No me gusta estar embarazada

Estos nueve meses a menudo son sinónimo de felicidad y realización personal. Un estado de bienestar que no deja de publicitarse en las revistas femeninas y que se basa en el inconsciente colectivo. Pero también puede pasar que no nos guste estar embarazadas. ¿Cómo puede originarse un sentimiento así? ¿Cuáles son las causas? ¿Cómo pasar mejor el embarazo? Lise Bartoli, psicóloga clínica y especialista en psicología perinatal, nos habla de los embarazos que no se llevan bien.

Idealizamos nuestro cuerpo de mujer

Durante estos nueve meses de embarazo, el cuerpo de las mujeres pasa por numerosas transformaciones y cambios físicos más o menos soportados por estas mujeres en cuestión. La subida de peso a menudo es difícil de aceptar para una mujer embarazada. Las que siempre han idealizado su cuerpo desde que eran pequeñas puede que no soporten los kilos de más. Este cambio brutal de morfología puede crear una sensación de malestar debido a los complejos y esto hasta el final del embarazo. Como si la futura mamá debiera hacer el duelo de su apariencia “antes del embarazo”.

Los cambios fisiológicos también pueden hacer que se genere un sentimiento de malestar en la mujer embarazada. El primer culpable en el podio de los acusados: las náuseas. Generalmente aparecen alrededor de la sexta semana y desaparecen hacia la doceava semana. Más o menos intensos, pueden resultar un verdadero impedimento si perduran durante todo el embarazo. Entonces, la indignación toma el relevo a la felicidad de estar embarazada, que puede llegar a disuadir a la madre de volver a repetir la experiencia en el futuro.

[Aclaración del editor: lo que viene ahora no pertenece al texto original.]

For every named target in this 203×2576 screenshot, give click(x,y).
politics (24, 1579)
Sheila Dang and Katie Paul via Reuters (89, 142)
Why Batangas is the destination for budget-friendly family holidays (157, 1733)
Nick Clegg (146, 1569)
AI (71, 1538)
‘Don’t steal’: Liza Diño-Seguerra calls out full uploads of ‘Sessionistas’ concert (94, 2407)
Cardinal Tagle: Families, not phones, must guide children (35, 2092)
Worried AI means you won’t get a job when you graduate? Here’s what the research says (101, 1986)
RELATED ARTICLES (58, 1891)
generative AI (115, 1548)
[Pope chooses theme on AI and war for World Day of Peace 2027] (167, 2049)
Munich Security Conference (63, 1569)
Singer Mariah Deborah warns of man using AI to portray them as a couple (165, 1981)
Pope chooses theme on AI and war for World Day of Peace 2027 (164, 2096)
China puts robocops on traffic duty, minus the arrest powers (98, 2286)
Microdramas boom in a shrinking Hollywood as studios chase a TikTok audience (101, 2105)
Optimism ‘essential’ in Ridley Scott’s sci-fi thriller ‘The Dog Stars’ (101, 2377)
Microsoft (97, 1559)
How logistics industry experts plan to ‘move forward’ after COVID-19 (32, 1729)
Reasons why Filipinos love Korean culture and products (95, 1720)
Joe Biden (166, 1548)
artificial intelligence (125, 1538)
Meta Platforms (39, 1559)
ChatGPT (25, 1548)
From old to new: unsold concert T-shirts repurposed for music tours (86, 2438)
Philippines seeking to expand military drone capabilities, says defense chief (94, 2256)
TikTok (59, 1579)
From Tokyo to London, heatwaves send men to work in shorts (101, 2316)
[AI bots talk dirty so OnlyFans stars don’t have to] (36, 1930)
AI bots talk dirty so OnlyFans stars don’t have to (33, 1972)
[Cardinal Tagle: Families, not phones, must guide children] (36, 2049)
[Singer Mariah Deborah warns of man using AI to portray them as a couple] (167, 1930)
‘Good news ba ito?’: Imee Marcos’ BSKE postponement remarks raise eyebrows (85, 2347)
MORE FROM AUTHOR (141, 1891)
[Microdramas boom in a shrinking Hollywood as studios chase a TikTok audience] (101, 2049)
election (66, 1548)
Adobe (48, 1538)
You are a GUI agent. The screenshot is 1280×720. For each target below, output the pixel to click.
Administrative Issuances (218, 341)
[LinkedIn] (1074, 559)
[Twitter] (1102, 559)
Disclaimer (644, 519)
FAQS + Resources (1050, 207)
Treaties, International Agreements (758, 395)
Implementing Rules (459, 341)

Heridas psicológicas que resurgen

“A partir del segundo trimestre, la futura mamá se abre a informaciones inconscientes”, explica la psicóloga Lise Bartoli.“Las heridas no resueltas de la infancia, o incluso las de su propia madre, corren el riesgo de volver a surgir, perturbando su equilibrio emocional”. Si la madre, la hermana o incluso la abuela de la mujer embarazada pasó un embarazo difícil, no deseado o padeció un aborto, puede que estos malos recuerdos reaparezcan como un boomerang y constituyan una fuente de inquietud. Más difíciles de identificar son las relaciones tumultuosas, aquellas donde sigue habiendo temas sin resolver, cuestiones que no se hablan entre madres e hijas, que luego pueden repercutir en el embarazo.

¿Cómo pasar mejor el embarazo?

“Conocer lo que me pasa”. En un primer momento, es importante identificar la causa del malestar entre las que hemos citado anteriormente o alguna otra para poder comprender lo que nos pasa. Si es necesario, podemos hacer una pequeña “encuesta familiar” entre nuestros allegados para determinar si hay algún hecho traumático que todavía no haya cicatrizado y poderlo arreglar, con el objetivo final de poder vivir nuestro embarazo con serenidad.

 “Yo a mis pacientes que llevan mal su embarazo les recomiendo escribir a diario todo lo que sienten en un pequeño cuaderno para poder evacuar los malos pensamientos”.

¿Os parece que este vientre grande es feo? Mimadlo con ropa que se adapte a vuestras nuevas curvas, probad el belly-painting, una variante del body-painting pero centrada en el vientre.

Y si el futuro papá os acompaña durante estos nueve meses y os cubre de cumplidos y pequeñas atenciones, ¡seguro que os sentiréis mejor! Él también tiene derecho a vivir este embarazo y a compartir vuestras emociones, así que no le dejéis de lado.

Los complejos, el malestar y las inquietudes aparecen la mayoría de las veces en las mujeres primerizas (primer embarazo). El miedo a lo desconocido y sobre todo a lo que les espera no les permite vivir plenamente esta experiencia única. Pero la psicóloga Lise Bartoli insiste: “Hay que vivir el embarazo plenamente y buscar todos los aspectos bonitos que nos aporta, ya que el bebé también siente las emociones de la madre.Hablarle al bebé y decirle lo que no funciona es importante, ya que construís vuestra relación con el bebé desde el embarazo”.

Para las que no llevan bien los cambios físicos y psicológicos, tranquilizaros, no duran eternamente y pensad en el bebé que llegará. En general, con el nacimiento se olvidan todos los malos momentos.

 

A. Iglesias

Fuentes:

Entrevista con Lise Bartoli, psicóloga clínica e hipnoterapeuta, especialista en psicología perinatal.